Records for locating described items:
--------

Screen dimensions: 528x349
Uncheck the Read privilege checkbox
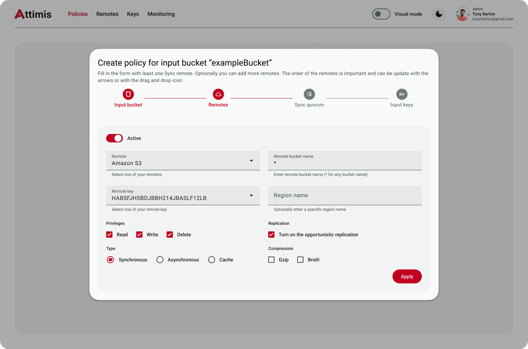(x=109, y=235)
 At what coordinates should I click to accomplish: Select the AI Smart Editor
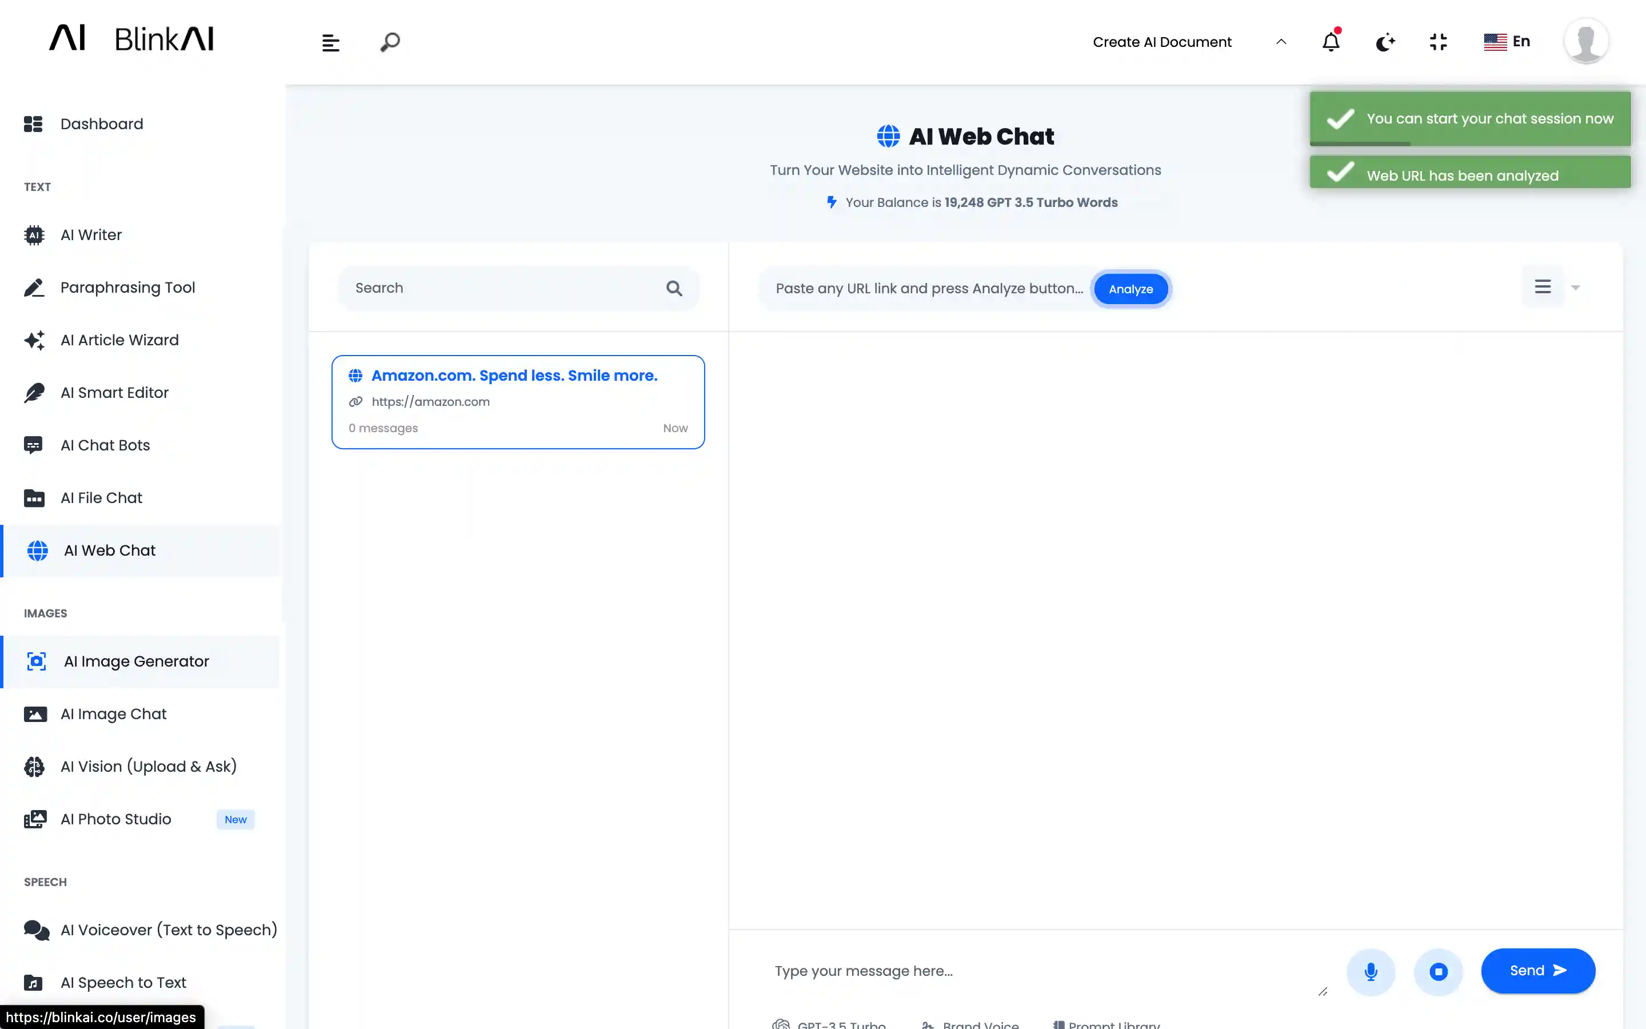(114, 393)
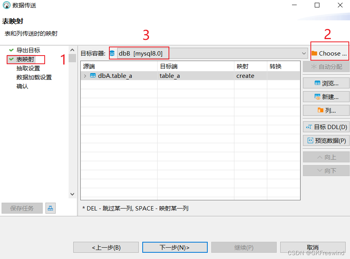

--------

* SET EXERCISE *
Transcribe the lines of the data above word for word, leaving out the pictures.

* RESULT FOR THIS EXERCISE *
Screen dimensions: 528x349
Uncheck the Read privilege checkbox
(x=109, y=235)
 At what coordinates should I click to accomplish: Select the AI Smart Editor
(114, 393)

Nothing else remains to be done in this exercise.